Back in February, the VHSL passed a policy requiring trans students to “undergo sex reassignment” surgery in order to qualify for the team that matches their gender. Because such surgery is only recommended for people who’ve reached the age of consent (18 in Virginia), few — if any — students would have ever benefited from the policy.
The new policy eliminates that strict requirement, allowing for any student who is verified as having “a consistent identity different than the gender listed on the student’s official birth certificate,” as well as for students who have already begun some form of hormone therapy. Still, the policy emphasizes that the gender identity must be “bona fide” and requires a process that involves a number of officials verifying that identity.
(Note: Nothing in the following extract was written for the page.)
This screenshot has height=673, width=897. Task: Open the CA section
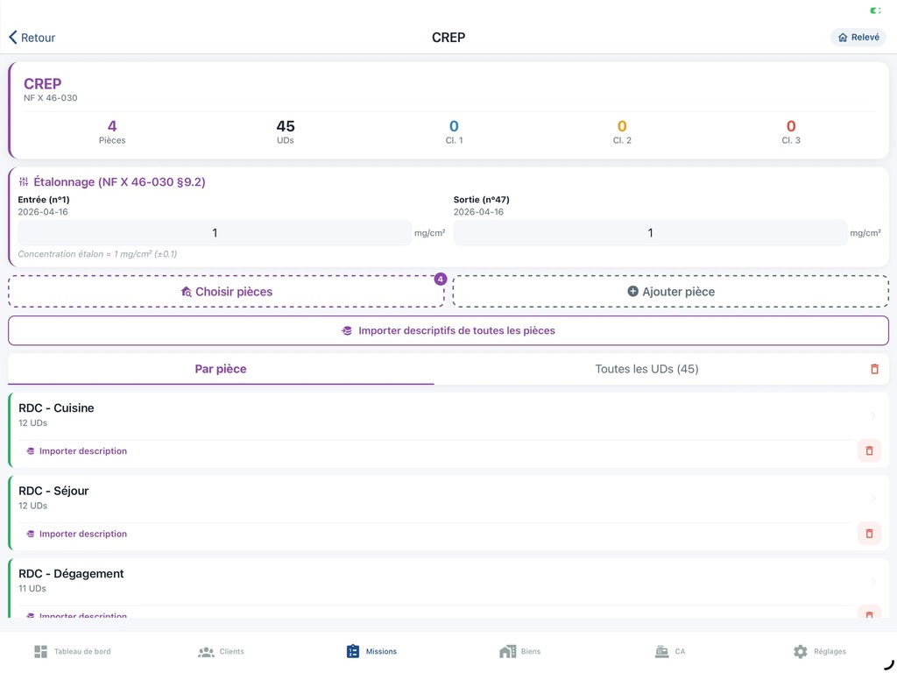tap(670, 651)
First, students must submit various documents to their principal or athletic director, including a written statement affirming their own gender identity; one or two letters from friends, parents, or teachers confirming that gender identity; a complete list of all treatments and medications; written verification from a health-care professional, and any other relevant documentation.
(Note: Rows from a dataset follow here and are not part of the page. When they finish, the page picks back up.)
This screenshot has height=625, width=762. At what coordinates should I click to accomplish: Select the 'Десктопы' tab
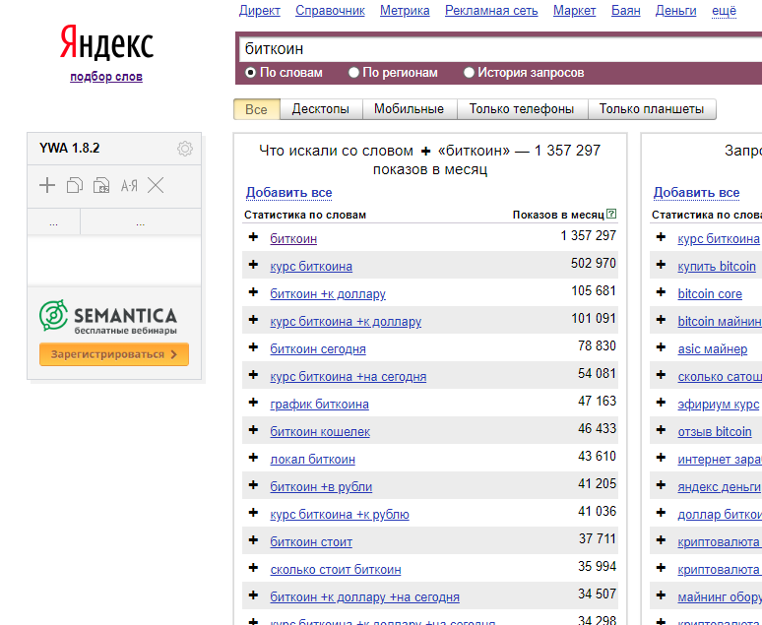[x=321, y=109]

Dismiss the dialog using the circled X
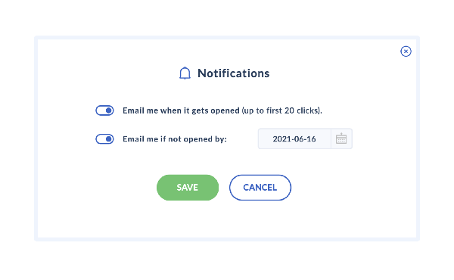click(406, 51)
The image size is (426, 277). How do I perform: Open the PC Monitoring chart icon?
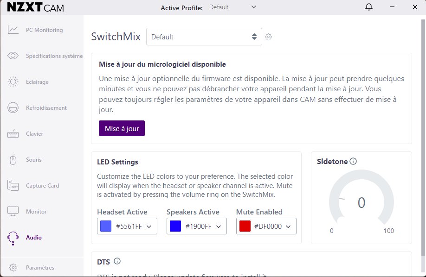coord(13,30)
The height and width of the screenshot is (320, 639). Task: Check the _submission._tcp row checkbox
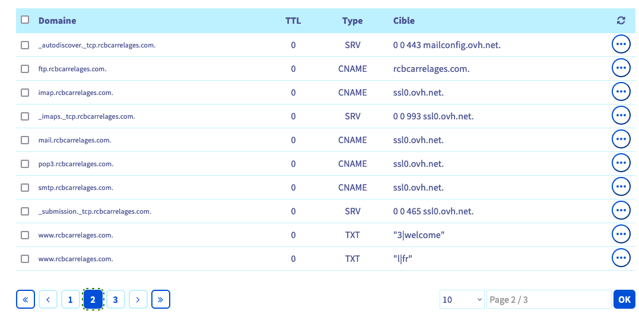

Then, the principal combines those documents with students’ current transcript and school registration information, adding his or her own determination that the student’s gender identity “is bona fide and not for the purpose of gaining an unfair advantage in competitive athletics.” The principal submits those documents to the VHSL’s chairman in that district.
The three-member District Committee must then meet to review the materials, though the student does not have to be present. This is not the individual school district, but a VHSL “district,” which includes school officials from across multiple neighboring schools. The District Chairman “does not have to call a meeting until the request and all materials are filed.” Within 24 hours, the District Committee will provide the student with its recommendation for eligibility, then advance that recommendation to the VHSL Executive Director.
Once the Executive Director approves a request, students become immediately eligible. If not, they may appeal to the Executive Committee, who will consider it within 10 days. The Committee must vote in favor of the waiver by a two-thirds vote and cannot grant retroactive eligibility.
All of this must occur before the student is allowed to try out for any sport or participate in any practices. The process is intimidating, to say the least, and places the burden on students to prove their identities to a chain of individuals who do not necessarily have any expertise on transgender identities. Though the policy also includes a privacy statement, at least five different people have to consider whether students’ identities are “bona fide” before they can expect that identity to be respected. Fortunately, at least, the process does not have to be repeated.
The new policy directly conflicts with the best practices for transgender athletic policies, which recommend that policies should be “implemented within individual school districts at the individual school level.” Instead, Virginia’s policy requires that state-wide officials sign-off on verifying a student’s gender identity and then only a state-wide board can consider an appeal.
VHSL Executive Director Ken Tilley told ThinkProgress that he believes the new policy is “consistent with many other state associations” and a “sound policy” that’s “better for the students.” As for how his office will handle students’ requests, he explained that they’d be considered on a “case-by-case basis” and that he plans to consult with medical experts to ensure the documentation and criteria lead to the proper decision.
Helen Carroll, Sports Project Director for the National Center for Lesbian Rights, praised the policy, promising to ThinkProgress that “it is not difficult” for transgender students “to show the athletic League their gender identity is bona fide.” She proclaimed that “Virginia now joins those states that are the most inclusive in inviting their transgender girls and boys to join extracurricular activities including sports,” calling it a “good day for equality in the state of Virginia.”
A similar policy that was approved Thursday in Minnesota would allow individual schools to determine transgender students’ athletic eligibility. Even the appeals process in Minnesota’s plan begins at the local school board, only advancing to the State High School League if a second appeal is required.
VHSL’s new policy includes a note that it “honors and respects all individuals based on gender, gender identity, gender expression, race, sexual orientation, and creed while striving to provide safe and equitable competition.” While it’s good that Virginia’s transgender students now have a path to participate in athletics, it is a path laden with hurdles of doubt that do not reflect “honor and respect.”